Six years into the relationship she knew that she should leave him. However, with the recent death of her father and suffering from depression she felt that it would be too much of a struggle to start on her own again. Around this time she became anxious and visited her GP, as she recognised that she was drinking in excess as a reaction to the stress of her relationship. Penny felt let down when the GP didn’t listen to her and instead attributed the drinking to be the cause of her stress, rather than the relationship. 

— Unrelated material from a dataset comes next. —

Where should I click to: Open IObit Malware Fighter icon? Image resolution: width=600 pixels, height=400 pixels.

In 2009, still experiencing low mood and disturbed sleep, Penny disclosed to a different GP that she was being bullied by her partner. This GP immediately referred her to a local specialist domestic abuse service. With their understanding and encouragement, Penny started to recognise that she was experiencing domestic abuse and with time began to make a move towards leaving the relationship. During this period she also benefited from the support of her GP, who helped her to manage her depression using anti-depressants. 

It was an email from her friend that contained a message from her partner’s ex-girlfriend to ‘get out’ of the relationship that finally motivated Penny to actually walk away from him. She ‘felt like a fool’, questioning how she, an intelligent woman, could have been taken in by his charm. 

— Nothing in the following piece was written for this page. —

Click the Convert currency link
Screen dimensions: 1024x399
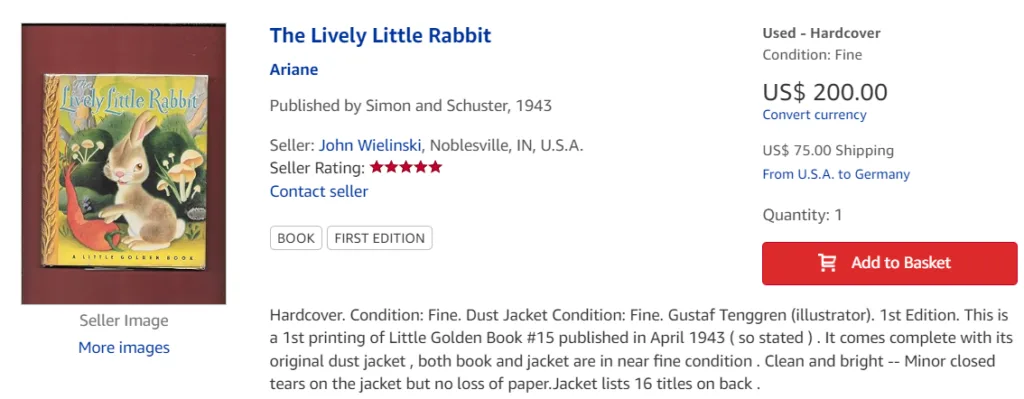[814, 115]
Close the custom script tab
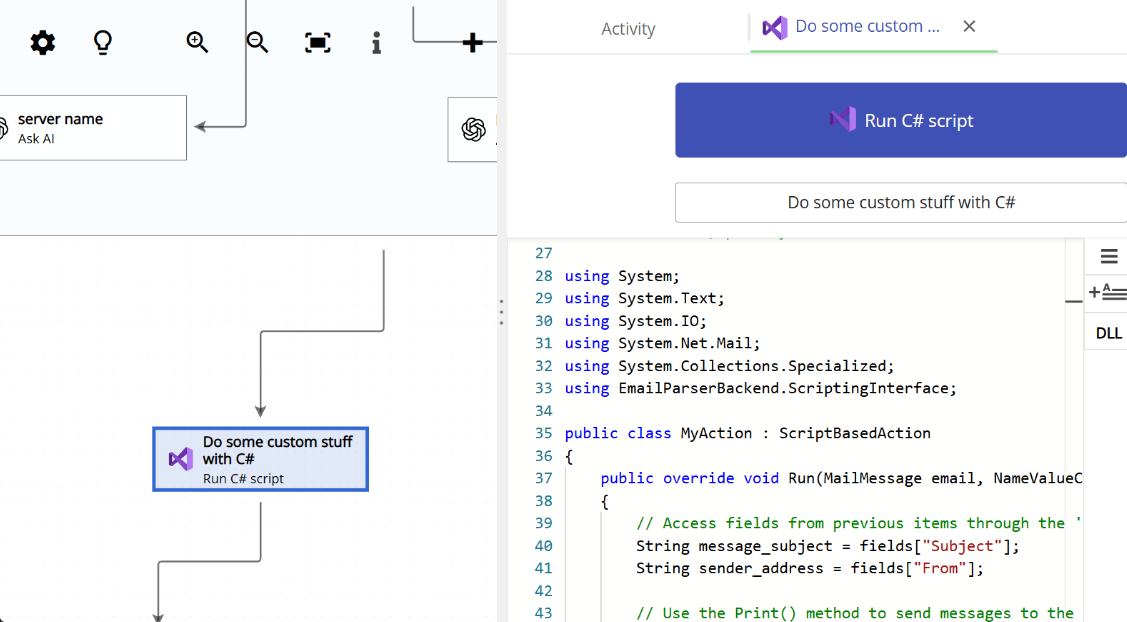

After leaving, Penny was harassed and stalked by her ex-partner; she changed the front-door locks. Frightened, she contacted the police to make a statement, however did not feel able to proceed and prosecute due to the emotional consequences of doing so. 
Despite initially feeling unsure about starting a new relationship, Penny has met a new partner: a ‘very gentle’ and ‘lovely’ man. Her confidence has greatly improved and she no longer takes antidepressants.